Attempts to insert/append a float to an int array will throw a TypeError:
values = [1,2,3]
int_array = array("i",values)
int_array.append(float(1))
# or int_array.extend([float(1)])
# TypeError: integer argument expected, got float
Keeping values which are meant to be integers (e.g. list of indices) in the array
form may therefore prevent a "TypeError: list indices must be integers, not float", since arrays can be iterated over, similar to np.array and lists:
int_array = array('i',[1,2,3])
data = [11,22,33,44,55]
sample = []
for i in int_array:
sample.append(data[i])
Annoyingly, appending an int to a float array will cause the int to become a float, without throwing an exception.
np.array retain the same data type for its entries too, but instead of giving an error it will change its data type to fit new entries (usually to double or str):
import numpy as np
numpy_int_array = np.array([1,2,3],'i')
for i in numpy_int_array:
print(type(i))
# <class 'numpy.int32'>
numpy_int_array_2 = np.append(numpy_int_array,int(1))
# still <class 'numpy.int32'>
numpy_float_array = np.append(numpy_int_array,float(1))
# <class 'numpy.float64'> for all values
numpy_str_array = np.append(numpy_int_array,"1")
# <class 'numpy.str_'> for all values
data = [11,22,33,44,55]
sample = []
for i in numpy_int_array_2:
sample.append(data[i])
# no problem here, but TypeError for the other two
This is true during assignment as well. If the data type is specified, np.array will, wherever possible, transform the entries to that data type:
int_numpy_array = np.array([1,2,float(3)],'i')
# 3 becomes an int
int_numpy_array_2 = np.array([1,2,3.9],'i')
# 3.9 gets truncated to 3 (same as int(3.9))
invalid_array = np.array([1,2,"string"],'i')
# ValueError: invalid literal for int() with base 10: 'string'
# Same error as int('string')
str_numpy_array = np.array([1,2,3],'str')
print(str_numpy_array)
print([type(i) for i in str_numpy_array])
# ['1' '2' '3']
# <class 'numpy.str_'>
or, in essence:
data = [1.2,3.4,5.6]
list_1 = np.array(data,'i').tolist()
list_2 = [int(i) for i in data]
print(list_1 == list_2)
# True
while array will simply give:
invalid_array = array([1,2,3.9],'i')
# TypeError: integer argument expected, got float
Because of this, it is not a good idea to use np.array for type-specific commands. The array structure is useful here. list preserves the data type of the values.
And for something I find rather pesky: the data type is specified as the first argument in array(), but (usually) the second in np.array(). :|
The relation to C is referred to here:
Python List vs.

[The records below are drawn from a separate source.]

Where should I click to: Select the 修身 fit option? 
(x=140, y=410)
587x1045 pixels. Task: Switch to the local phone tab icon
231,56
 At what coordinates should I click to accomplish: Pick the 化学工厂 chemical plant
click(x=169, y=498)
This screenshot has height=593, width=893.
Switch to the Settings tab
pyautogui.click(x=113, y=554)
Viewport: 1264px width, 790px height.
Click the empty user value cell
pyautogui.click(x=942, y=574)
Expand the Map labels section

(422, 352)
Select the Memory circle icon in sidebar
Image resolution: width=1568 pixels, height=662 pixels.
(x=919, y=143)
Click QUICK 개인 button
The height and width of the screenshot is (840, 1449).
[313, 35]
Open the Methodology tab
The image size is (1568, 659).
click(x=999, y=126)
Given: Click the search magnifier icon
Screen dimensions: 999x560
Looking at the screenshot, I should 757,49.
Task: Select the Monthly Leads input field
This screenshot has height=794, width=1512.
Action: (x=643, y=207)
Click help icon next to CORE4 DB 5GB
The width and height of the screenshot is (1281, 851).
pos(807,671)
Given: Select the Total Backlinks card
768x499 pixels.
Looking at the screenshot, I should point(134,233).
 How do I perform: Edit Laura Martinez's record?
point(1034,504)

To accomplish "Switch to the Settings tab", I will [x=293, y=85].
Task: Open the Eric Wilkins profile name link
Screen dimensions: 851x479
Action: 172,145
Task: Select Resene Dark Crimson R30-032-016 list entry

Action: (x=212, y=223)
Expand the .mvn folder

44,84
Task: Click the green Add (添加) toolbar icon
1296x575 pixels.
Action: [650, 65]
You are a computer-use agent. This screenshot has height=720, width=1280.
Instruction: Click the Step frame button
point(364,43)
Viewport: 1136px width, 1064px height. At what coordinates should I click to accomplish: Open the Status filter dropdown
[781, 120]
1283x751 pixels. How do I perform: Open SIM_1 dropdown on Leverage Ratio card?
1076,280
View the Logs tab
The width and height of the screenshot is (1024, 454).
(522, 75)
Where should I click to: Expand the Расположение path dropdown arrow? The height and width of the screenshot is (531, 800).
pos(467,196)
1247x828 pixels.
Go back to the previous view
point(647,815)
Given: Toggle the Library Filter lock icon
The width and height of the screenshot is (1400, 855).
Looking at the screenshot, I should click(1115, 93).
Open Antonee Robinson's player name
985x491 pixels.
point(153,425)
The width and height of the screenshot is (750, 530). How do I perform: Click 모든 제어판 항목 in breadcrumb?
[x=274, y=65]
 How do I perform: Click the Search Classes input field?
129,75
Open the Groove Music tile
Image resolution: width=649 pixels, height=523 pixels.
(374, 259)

Array - when to use?
Have fun exploring!
Note: The typed and rather strict nature of array leans more towards C rather than Python, and by design Python does not have many type-specific constraints in its functions. Its unpopularity also creates a positive feedback in collaborative work, and replacing it mostly involves an additional [int(x) for x in file]. It is therefore entirely viable and reasonable to ignore the existence of array. It shouldn't hinder most of us in any way. :D
How about this...
>>> a = range(12)
>>> a
[0, 1, 2, 3, 4, 5, 6, 7, 8, 9, 10, 11]
>>> a[7]
6
Following on from Lennart, there's also numpy which implements homogeneous multi-dimensional arrays.
Python calls them lists. You can write a list literal with square brackets and commas:
>>> [6,28,496,8128]
[6, 28, 496, 8128]
I had an array of strings and needed an array of the same length of booleans initiated to True. This is what I did
strs = ["Hi","Bye"]
bools = [ True for s in strs ]
You can create lists and convert them into arrays or you can create array using numpy module. Below are few examples to illustrate the same. Numpy also makes it easier to work with multi-dimensional arrays.
import numpy as np
a = np.array([1, 2, 3, 4])
#For custom inputs
a = np.array([int(x) for x in input().split()])
You can also reshape this array into a 2X2 matrix using reshape function which takes in input as the dimensions of the matrix.
mat = a.reshape(2, 2)
# This creates a list of 5000 zeros
a = [0] * 5000
You can read and write to any element in this list with a[n] notation in the same as you would with an array.
It does seem to have the same random access performance as an array. I cannot say how it allocates memory because it also supports a mix of different types including strings and objects if you need it to.